Information provided
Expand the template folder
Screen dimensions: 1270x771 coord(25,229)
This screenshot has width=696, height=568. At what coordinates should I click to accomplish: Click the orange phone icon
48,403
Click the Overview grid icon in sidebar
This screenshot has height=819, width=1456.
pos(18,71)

Given instruction
Rewrite the records above, changing "template folder" to "project folder" and keeping everything else the same.

Exercise result
Expand the project folder
Screen dimensions: 1270x771 coord(25,229)
This screenshot has width=696, height=568. At what coordinates should I click to accomplish: Click the orange phone icon
48,403
Click the Overview grid icon in sidebar
This screenshot has height=819, width=1456.
pos(18,71)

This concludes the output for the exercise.